Article.
= = = = =

23-Nov-85 06:10:04-MST,9005;000000000001
Return-Path: <[email protected]>
Received: from BRL-TGR.ARPA by SIMTEL20.ARPA with TCP; Sat 23 Nov 85 06:09:52-MST
Received: from usenet by TGR.BRL.ARPA id a003838; 23 Nov 85 7:40 EST
From: Charlie Perkins <[email protected]>
Newsgroups: net.sources
Subject: The (nearly) Compleat junk news processor
Message-ID: <[email protected]>
Date: 22 Nov 85 01:24:20 GMT
To:       [email protected]

=========
Are you tired of just tossing all the articles in your
junk repository just because it's too much hassle to
clean 'em up?  Do you really want to make sure that
there is EVEN MORE news available to your users?

Well, then here is just the thing you need.  I have
been working on this program very sporadically for
a long time, and it seems to be pretty reliable.
You will probably want to modify certain things
about it, not least the shell variables at the tops
of the programs like $LIB, etc.  You may want to
modify it so that junk is kept around less often
than I keep it.  I have some other (less useful)
processing I do as a further stage.

The "main" program is "process_junk", which
calls "modactive" and "getnewsgps".  The latter
two programs are much less useful by themselves,
and could reasonably become C programs if speed
becomes an issue.  One general area that could
be improved is to add locking so that these scripts
could be run without disabling the news.

I don't have a shar program handy, so just separate
the programs which all three are preceded by lines
containing '='s.

I will be happy to distribute bug fixes and/or
improvements if they are sent to me.

===================================================
process_junk
===================================================
SPOOL=/usr/spool/news
NEWSBIN=$SPOOL/bin
LIB=/usr/local/lib/news
ACTIVE=$LIB/active
LOG=$LIB/log
JUNK=$SPOOL/junk
GRPCHARS=",-a-z0-9."

= = = = =

Data segment.

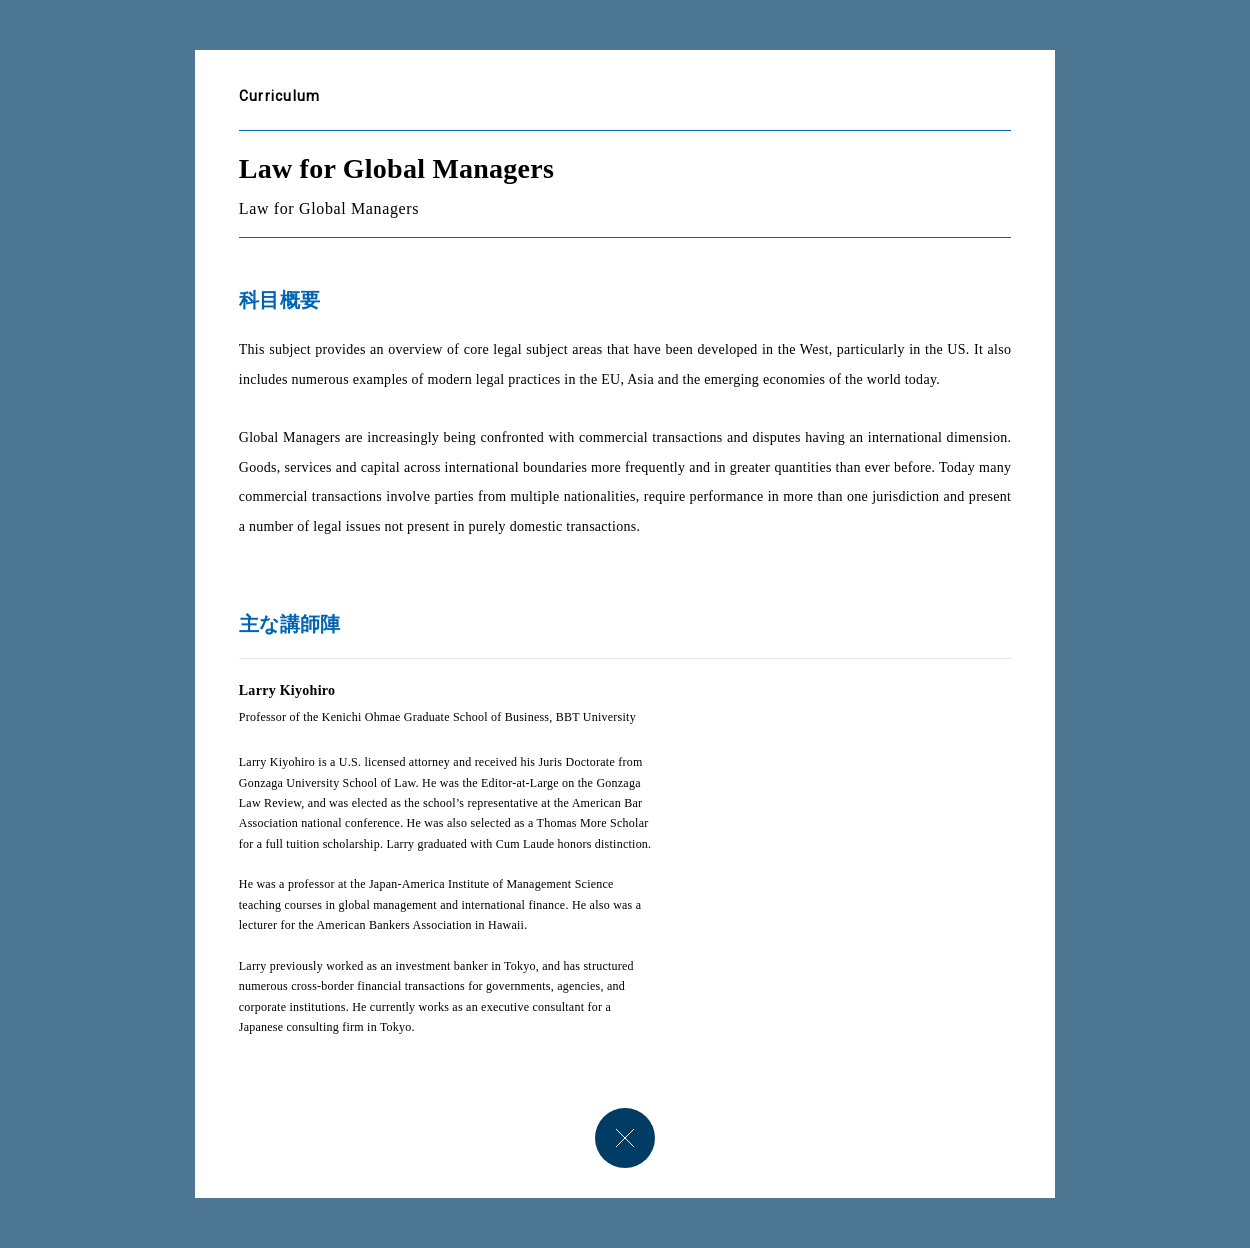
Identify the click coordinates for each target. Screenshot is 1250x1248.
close (625, 1138)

= = = = =

Work to do. Reproduce the entire junk news processor post word for word.

Expected output.
23-Nov-85 06:10:04-MST,9005;000000000001
Return-Path: <[email protected]>
Received: from BRL-TGR.ARPA by SIMTEL20.ARPA with TCP; Sat 23 Nov 85 06:09:52-MST
Received: from usenet by TGR.BRL.ARPA id a003838; 23 Nov 85 7:40 EST
From: Charlie Perkins <[email protected]>
Newsgroups: net.sources
Subject: The (nearly) Compleat junk news processor
Message-ID: <[email protected]>
Date: 22 Nov 85 01:24:20 GMT
To:       [email protected]

=========
Are you tired of just tossing all the articles in your
junk repository just because it's too much hassle to
clean 'em up?  Do you really want to make sure that
there is EVEN MORE news available to your users?

Well, then here is just the thing you need.  I have
been working on this program very sporadically for
a long time, and it seems to be pretty reliable.
You will probably want to modify certain things
about it, not least the shell variables at the tops
of the programs like $LIB, etc.  You may want to
modify it so that junk is kept around less often
than I keep it.  I have some other (less useful)
processing I do as a further stage.

The "main" program is "process_junk", which
calls "modactive" and "getnewsgps".  The latter
two programs are much less useful by themselves,
and could reasonably become C programs if speed
becomes an issue.  One general area that could
be improved is to add locking so that these scripts
could be run without disabling the news.

I don't have a shar program handy, so just separate
the programs which all three are preceded by lines
containing '='s.

I will be happy to distribute bug fixes and/or
improvements if they are sent to me.

===================================================
process_junk
===================================================
SPOOL=/usr/spool/news
NEWSBIN=$SPOOL/bin
LIB=/usr/local/lib/news
ACTIVE=$LIB/active
LOG=$LIB/log
JUNK=$SPOOL/junk
GRPCHARS=",-a-z0-9."